O Caminho do Viver, do Morrer e do Renascer

Projeto Templo Odsal Ling, São Paulo

Templo Odsal Ling, Cotia, SP

Findo o retiro de pintura do nosso Odsal Ling, que se iniciou na segunda feira passada e terminou neste domingo (espero que um dos blogueiros do blogsattava que esteve no retiro possa nos dar “uma palhinha”), Lama Tsering programou uma visita ao campo para que todos pudessem contemplar, a meu ver, o ciclo da vida.

Eu, que não pude estar no retiro, infelizmente, tive, por outro lado, a benção de poder ir a essa visita ao campo do viver e do morrer e do rensacer (claro, a minha concepção de nossa visita).

Lama Tsering traz vida aos ensinamentos do Dharma, de uma forma, ou de outra, ela faz do Odsal Ling, de nossa prática, dentro ou fora dele, uma lição de vida, um preparo para tantas vidas. Que idéia magnífica, de tamanha intensidade, que me fez pular da cama de madrugada para não perder um só minuto deste domingo encantado.

Pois bem, findo o “puja”, a nossa prática dos domingos, prática de Tara Vermelha concisa,

Tara Vermelha

o programa foi ir a campo e visitar a vida, primeiro uma visita às velhilhas do Capuava, no Município de Cotia, São Paulo, em uma casa de idosos, que todas as semanas, impreterivelmente, a Diana vai visitá-las e leva consigo a Candinha, a Maria Ruth, nossas veteranas no caminho; e lá costumam frequentar semanalmente.

Só que dessa vez, baixamos no lugar em turma. Foi uma folia, via-se no rosto de cada um daquelas velhinhas (algumas não tão velhinhas assim, talvez tão sozinhas, para mim) a alegria de ver a mocidade chegando. Mas não foi só alegria também.

Vi tristeza, de pessoas que viam a vida chegando ao fim, algumas acompanhadas, seus familiares a visitá-las, outras sozinhas, ausentes de suas famílias, mas sem exceção, senti em todos o sentido de sentir que se está a caminho de um outro lugar. Algumas, ainda faziam questão de esquecer essa sensação, outras não.

Contemplei aquilo tudo com muito de minha interioridade, embora externamente brincava, conversava e procurava fazê-las rir, passar um pouco, ou o que pude, do jovem que ainda tenho dentro de mim.

Fiz questão de beijar a mão de todas elas, em sinal do meu respeito pelo respeito que elas tanto deram e continuam dando à vida.

Para mim –  acredito que para todos nós – tudo aquilo foi uma lição de vida, uma lição também de que a morte, mesmo para aqueles que, como essas pessoas que visitamos, tiveram a sorte de chegar tão longe no curso dessa vida, que essa morte antecedida da velhice, seja ela curta, seja ela longa, é parte intrínsica de nossas vidas.

De lá seguimos para um breve almoço. Que maravilha!

Um almoço com nossos Lamas, tão informal, que benção foi esta que tive, ou melhor que todos pudemos ter, afinal, estar assim pertinho deles, além de nossas fronteiras, não é para toda hora.

Partimos, então para o cemitério, conversa para lá , conversa para cá, entendimento aqui e ali: sim, o cemitério da Consolação, o escolhido!

MATERIAL FORNECIDO
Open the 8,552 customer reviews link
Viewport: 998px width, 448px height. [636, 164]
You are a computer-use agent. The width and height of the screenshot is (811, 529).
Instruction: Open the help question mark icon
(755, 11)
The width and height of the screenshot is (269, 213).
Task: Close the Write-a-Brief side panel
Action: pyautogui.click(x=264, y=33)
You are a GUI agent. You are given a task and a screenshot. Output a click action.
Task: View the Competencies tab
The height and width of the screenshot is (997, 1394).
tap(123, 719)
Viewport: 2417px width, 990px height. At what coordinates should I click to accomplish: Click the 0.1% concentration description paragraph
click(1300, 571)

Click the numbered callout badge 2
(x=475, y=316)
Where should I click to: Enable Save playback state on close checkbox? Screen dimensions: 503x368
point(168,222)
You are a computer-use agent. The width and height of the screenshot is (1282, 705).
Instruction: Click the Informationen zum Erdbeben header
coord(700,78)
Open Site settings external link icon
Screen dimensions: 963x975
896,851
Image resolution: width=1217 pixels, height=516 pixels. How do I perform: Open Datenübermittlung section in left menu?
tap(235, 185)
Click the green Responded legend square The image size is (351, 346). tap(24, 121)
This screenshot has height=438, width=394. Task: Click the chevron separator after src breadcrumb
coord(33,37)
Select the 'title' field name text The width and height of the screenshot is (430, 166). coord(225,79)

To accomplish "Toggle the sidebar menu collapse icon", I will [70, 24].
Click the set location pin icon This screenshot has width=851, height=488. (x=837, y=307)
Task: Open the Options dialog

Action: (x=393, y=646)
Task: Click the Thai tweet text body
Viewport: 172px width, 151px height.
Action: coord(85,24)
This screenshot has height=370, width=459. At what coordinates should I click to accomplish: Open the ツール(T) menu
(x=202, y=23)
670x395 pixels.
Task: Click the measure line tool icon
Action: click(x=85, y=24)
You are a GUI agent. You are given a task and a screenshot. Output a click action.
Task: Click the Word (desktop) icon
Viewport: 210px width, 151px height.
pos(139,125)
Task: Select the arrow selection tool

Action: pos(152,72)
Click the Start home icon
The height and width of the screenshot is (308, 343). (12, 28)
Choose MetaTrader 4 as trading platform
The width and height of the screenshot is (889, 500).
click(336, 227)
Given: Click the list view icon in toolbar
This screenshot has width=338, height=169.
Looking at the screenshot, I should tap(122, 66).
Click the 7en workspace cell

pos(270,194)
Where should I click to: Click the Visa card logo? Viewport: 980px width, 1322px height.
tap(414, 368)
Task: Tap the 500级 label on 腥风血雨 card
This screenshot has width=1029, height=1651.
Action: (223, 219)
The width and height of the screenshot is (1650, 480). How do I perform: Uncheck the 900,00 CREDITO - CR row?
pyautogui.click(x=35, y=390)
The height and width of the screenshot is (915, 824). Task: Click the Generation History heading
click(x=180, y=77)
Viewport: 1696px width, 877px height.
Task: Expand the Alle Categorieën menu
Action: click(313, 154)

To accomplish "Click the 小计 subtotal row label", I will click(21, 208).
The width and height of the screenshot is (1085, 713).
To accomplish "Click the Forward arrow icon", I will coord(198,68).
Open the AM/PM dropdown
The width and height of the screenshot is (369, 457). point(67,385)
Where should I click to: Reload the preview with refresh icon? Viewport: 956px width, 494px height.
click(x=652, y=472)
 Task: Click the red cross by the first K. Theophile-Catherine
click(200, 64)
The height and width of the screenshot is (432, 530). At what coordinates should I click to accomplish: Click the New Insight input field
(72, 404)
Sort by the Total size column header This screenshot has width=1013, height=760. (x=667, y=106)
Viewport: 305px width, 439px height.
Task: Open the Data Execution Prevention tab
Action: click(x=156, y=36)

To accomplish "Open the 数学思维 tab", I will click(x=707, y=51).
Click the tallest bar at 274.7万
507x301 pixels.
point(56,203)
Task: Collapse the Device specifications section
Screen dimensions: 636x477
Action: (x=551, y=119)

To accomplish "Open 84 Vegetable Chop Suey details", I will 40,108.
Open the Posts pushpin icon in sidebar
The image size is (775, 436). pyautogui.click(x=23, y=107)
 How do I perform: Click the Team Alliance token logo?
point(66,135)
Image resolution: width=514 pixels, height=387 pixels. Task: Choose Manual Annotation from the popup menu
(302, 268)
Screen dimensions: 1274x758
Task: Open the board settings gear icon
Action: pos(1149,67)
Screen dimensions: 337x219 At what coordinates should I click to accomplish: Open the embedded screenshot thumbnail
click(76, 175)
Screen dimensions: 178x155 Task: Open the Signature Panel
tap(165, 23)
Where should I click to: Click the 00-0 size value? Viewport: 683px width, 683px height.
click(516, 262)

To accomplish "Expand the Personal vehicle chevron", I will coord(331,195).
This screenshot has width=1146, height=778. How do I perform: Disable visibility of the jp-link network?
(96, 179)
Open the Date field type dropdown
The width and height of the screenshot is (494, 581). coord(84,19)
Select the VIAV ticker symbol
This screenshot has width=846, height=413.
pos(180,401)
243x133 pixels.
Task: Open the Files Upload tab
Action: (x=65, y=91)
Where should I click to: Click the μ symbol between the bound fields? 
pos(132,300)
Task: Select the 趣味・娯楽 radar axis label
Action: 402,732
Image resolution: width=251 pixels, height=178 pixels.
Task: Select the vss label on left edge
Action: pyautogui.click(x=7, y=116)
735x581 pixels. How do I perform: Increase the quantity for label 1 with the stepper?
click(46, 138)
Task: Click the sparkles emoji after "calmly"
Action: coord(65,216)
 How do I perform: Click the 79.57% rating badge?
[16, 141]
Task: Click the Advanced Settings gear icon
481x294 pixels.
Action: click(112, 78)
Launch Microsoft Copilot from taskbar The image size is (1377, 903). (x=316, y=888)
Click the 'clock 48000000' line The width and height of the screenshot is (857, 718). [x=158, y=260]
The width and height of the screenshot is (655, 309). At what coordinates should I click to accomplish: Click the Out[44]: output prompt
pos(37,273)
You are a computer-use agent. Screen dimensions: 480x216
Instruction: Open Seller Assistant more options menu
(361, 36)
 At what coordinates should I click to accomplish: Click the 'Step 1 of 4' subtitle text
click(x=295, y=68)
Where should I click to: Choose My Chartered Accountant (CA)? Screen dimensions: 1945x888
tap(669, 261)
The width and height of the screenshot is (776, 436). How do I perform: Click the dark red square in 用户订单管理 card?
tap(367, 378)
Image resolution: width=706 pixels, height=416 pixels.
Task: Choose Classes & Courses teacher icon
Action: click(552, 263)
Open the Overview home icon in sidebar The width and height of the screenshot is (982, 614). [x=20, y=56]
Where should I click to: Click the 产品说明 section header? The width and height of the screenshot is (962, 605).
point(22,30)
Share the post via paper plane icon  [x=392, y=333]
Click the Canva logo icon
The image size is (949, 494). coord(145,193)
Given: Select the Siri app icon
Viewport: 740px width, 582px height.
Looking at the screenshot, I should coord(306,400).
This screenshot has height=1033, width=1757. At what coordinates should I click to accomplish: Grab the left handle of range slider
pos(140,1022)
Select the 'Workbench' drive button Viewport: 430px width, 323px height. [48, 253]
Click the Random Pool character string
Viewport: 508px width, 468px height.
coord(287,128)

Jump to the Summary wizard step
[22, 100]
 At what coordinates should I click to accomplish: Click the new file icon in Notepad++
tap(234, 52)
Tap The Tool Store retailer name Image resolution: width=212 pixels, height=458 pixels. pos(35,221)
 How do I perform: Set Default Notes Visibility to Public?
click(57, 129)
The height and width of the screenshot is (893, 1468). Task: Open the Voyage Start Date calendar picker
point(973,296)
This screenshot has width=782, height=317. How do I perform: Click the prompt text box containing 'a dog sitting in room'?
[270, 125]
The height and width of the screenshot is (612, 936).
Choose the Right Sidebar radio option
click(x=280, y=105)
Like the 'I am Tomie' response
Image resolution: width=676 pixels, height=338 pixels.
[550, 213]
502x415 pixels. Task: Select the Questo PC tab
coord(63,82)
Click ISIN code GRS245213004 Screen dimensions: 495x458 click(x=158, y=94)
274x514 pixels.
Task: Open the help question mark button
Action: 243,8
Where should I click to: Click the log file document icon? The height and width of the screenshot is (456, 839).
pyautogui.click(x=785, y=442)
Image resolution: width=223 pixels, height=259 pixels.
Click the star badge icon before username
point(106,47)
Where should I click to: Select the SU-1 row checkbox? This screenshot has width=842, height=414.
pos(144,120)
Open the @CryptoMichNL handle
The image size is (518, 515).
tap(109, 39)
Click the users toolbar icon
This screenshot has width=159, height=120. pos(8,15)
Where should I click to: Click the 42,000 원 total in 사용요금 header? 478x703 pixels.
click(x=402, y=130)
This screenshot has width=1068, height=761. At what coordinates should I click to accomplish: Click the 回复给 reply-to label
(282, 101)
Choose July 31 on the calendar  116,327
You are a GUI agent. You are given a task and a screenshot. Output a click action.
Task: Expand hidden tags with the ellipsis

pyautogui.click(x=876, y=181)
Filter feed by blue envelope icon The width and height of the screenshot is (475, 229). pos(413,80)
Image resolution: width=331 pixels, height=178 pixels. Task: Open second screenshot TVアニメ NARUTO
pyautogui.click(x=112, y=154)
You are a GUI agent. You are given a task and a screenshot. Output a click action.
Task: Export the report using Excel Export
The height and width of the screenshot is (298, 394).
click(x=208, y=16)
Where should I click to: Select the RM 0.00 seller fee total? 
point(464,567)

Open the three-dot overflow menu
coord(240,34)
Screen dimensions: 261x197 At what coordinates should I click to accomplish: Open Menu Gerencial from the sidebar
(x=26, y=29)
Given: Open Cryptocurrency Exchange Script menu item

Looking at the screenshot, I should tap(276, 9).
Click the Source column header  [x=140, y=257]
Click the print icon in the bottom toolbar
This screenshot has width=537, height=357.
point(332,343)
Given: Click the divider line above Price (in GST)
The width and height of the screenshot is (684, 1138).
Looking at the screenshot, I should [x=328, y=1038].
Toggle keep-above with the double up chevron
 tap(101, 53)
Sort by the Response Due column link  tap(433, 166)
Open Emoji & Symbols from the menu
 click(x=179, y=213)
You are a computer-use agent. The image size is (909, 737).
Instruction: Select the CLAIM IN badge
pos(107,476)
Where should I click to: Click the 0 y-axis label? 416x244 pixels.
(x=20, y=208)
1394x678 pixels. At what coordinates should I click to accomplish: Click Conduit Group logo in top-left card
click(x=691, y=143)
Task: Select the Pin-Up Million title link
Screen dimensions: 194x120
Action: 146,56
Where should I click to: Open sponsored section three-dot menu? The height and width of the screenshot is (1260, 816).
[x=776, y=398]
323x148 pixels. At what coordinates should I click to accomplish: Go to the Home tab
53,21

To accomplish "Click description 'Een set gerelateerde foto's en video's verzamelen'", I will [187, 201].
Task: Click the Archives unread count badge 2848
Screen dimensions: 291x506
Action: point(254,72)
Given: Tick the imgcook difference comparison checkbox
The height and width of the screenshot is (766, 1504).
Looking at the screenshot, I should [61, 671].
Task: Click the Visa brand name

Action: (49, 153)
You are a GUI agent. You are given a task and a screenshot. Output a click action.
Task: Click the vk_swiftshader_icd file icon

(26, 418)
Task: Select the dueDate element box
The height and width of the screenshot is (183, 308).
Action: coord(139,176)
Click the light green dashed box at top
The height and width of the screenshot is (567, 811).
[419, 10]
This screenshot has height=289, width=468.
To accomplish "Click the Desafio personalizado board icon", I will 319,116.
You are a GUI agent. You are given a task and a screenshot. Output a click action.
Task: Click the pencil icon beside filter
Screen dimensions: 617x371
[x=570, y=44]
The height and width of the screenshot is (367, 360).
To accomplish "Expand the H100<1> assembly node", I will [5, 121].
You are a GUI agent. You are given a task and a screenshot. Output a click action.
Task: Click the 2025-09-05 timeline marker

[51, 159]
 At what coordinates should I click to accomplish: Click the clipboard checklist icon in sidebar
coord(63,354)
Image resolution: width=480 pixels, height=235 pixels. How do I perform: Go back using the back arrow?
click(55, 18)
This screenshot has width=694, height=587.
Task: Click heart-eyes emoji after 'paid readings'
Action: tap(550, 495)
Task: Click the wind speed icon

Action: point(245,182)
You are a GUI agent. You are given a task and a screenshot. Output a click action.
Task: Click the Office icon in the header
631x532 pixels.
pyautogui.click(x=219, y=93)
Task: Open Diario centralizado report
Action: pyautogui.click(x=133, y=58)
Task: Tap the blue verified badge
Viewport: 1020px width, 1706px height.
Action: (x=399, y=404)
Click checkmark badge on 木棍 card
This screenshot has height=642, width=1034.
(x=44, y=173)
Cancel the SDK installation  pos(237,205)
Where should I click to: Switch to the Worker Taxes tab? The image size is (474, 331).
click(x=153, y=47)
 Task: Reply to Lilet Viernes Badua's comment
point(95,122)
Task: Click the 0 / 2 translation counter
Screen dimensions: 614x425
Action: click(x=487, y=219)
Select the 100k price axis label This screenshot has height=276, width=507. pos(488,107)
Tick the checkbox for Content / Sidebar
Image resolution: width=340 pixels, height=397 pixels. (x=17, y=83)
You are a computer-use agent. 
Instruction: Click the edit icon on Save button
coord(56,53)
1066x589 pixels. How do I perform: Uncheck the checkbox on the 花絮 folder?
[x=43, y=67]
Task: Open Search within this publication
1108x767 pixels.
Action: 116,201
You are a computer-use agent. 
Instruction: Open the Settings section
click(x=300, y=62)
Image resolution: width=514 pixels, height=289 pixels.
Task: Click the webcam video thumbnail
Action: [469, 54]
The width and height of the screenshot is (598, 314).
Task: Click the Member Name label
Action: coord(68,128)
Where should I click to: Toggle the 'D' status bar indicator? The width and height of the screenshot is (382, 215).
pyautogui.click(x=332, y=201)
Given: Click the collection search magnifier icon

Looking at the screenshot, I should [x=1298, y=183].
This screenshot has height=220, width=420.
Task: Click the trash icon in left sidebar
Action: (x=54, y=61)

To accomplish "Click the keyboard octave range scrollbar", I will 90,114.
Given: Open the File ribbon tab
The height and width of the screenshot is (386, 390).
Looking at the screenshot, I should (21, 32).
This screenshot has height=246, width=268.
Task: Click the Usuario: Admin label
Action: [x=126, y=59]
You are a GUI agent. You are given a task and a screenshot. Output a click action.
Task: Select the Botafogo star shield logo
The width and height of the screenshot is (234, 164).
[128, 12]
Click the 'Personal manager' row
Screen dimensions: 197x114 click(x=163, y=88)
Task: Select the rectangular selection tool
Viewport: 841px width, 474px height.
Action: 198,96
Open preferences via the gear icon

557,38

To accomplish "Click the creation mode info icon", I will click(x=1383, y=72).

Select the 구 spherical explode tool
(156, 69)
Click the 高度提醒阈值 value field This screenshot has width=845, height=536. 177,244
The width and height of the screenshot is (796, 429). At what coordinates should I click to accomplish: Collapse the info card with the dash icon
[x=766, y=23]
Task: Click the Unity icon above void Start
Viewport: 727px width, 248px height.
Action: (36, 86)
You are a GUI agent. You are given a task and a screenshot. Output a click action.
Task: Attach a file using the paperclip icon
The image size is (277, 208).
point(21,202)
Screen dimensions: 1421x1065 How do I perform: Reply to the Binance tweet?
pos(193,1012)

PROBLEMA A RESOLVER
Copie, sem nenhuma alteração, a passagem do relato da visita ao asilo e ao cemitério que começa nas palavras "Lama Tsering traz" e termina depois de "costumam frequentar semanalmente.". Os dados não são necessários para esta tarefa.

RESULTADO DO EXERCÍCIO
Lama Tsering traz vida aos ensinamentos do Dharma, de uma forma, ou de outra, ela faz do Odsal Ling, de nossa prática, dentro ou fora dele, uma lição de vida, um preparo para tantas vidas. Que idéia magnífica, de tamanha intensidade, que me fez pular da cama de madrugada para não perder um só minuto deste domingo encantado.

Pois bem, findo o “puja”, a nossa prática dos domingos, prática de Tara Vermelha concisa,

Tara Vermelha

o programa foi ir a campo e visitar a vida, primeiro uma visita às velhilhas do Capuava, no Município de Cotia, São Paulo, em uma casa de idosos, que todas as semanas, impreterivelmente, a Diana vai visitá-las e leva consigo a Candinha, a Maria Ruth, nossas veteranas no caminho; e lá costumam frequentar semanalmente.